"Here, then, is Jacques Dollon, the dead-alive!... Here is the elusive Fantômas!" said the chief of the detective force.
But the bandit brazened it out as he recoiled before the chief.
"Why do you arrest me because of this imprint?" he demanded. "It is a piece of juggling on the part of this journalist!... Take a fresh imprint of my hand, my fingers, my thumb, and you will see whether my hand could possibly leave such an impression as that put on the blotting pad, by some sleight-of-hand trick of this much too smart reporter!" He stretched out his arm in the direction of the blotting pad, as though begging for a fresh trial....
Fandor marched up to Nanteuil.
"Useless," said he, in a curt tone. "I have been watching you!... I know the trick!"
Nanteuil stood stock-still, dumb.

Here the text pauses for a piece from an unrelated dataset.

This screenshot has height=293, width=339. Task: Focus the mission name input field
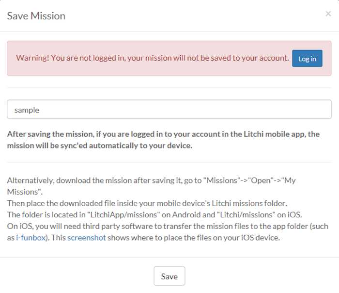[x=169, y=110]
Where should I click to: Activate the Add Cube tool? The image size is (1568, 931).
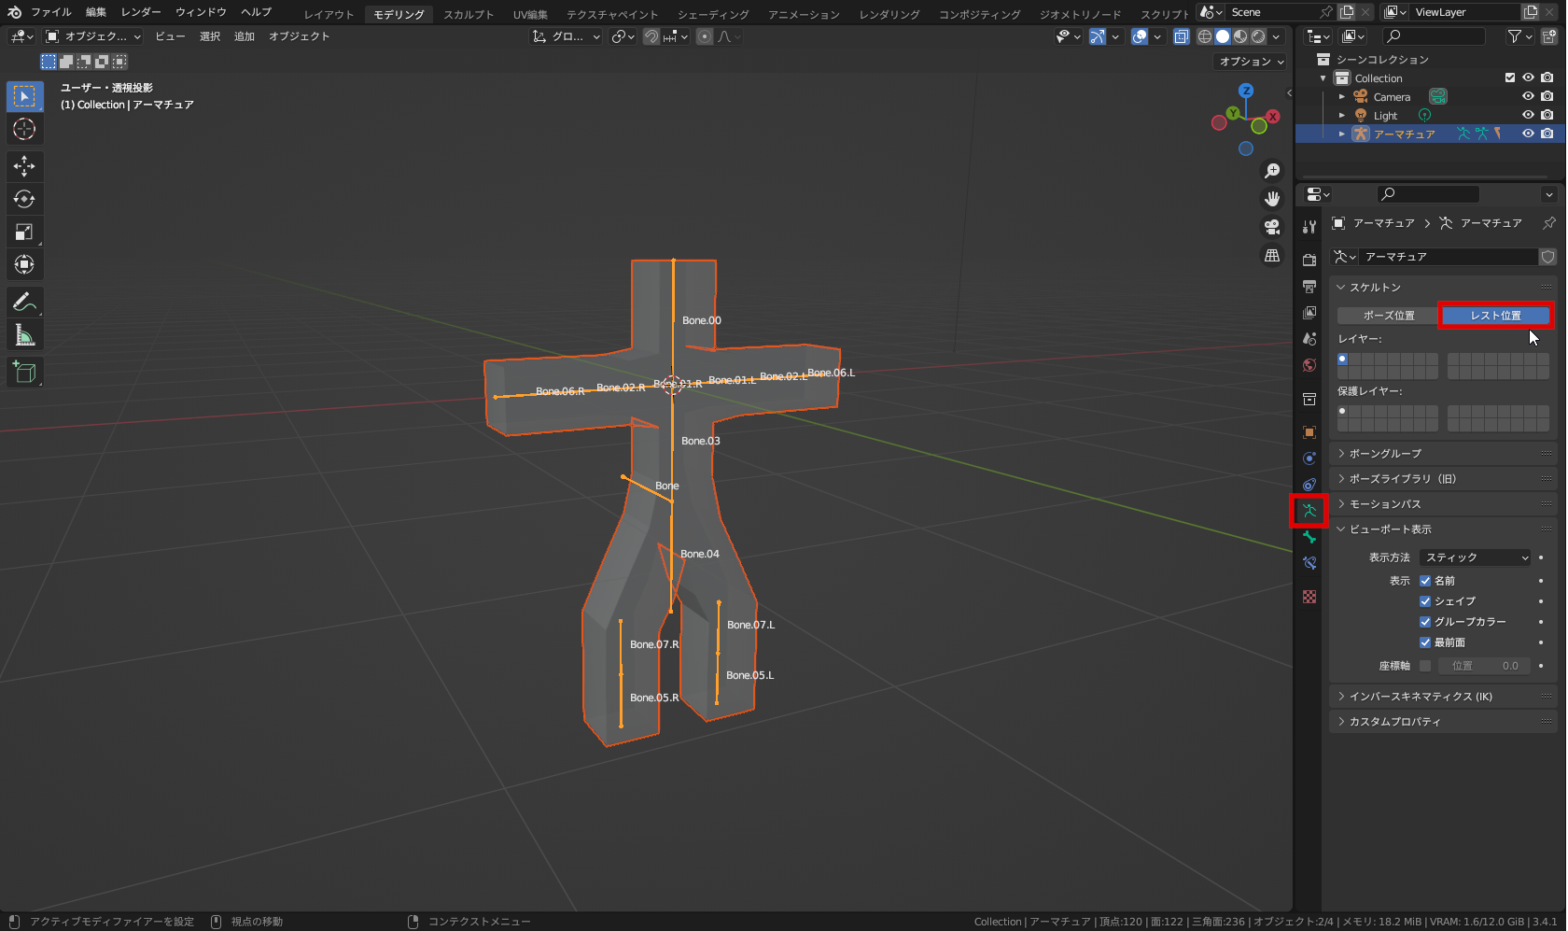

Fandor lifted the cuff of Nanteuil's coat, and pointed out to Monsieur Havard, and to Juve, a sort of thin film of glove-like form. It was fastened to the wrist by an almost imperceptible piece of elastic.
"This is human skin," said Fandor. "Human skin marvellously preserved by some special process: all its lines and marks are intact. Can you not guess whence it came? Do you need to be told whose dead body has supplied this phantom glove?"
Monsieur Havard was as white as a sheet.
"The body of Jacques Dollon," he murmured.... "Yes, that is it!..."
There was a moment's intense silence in the room.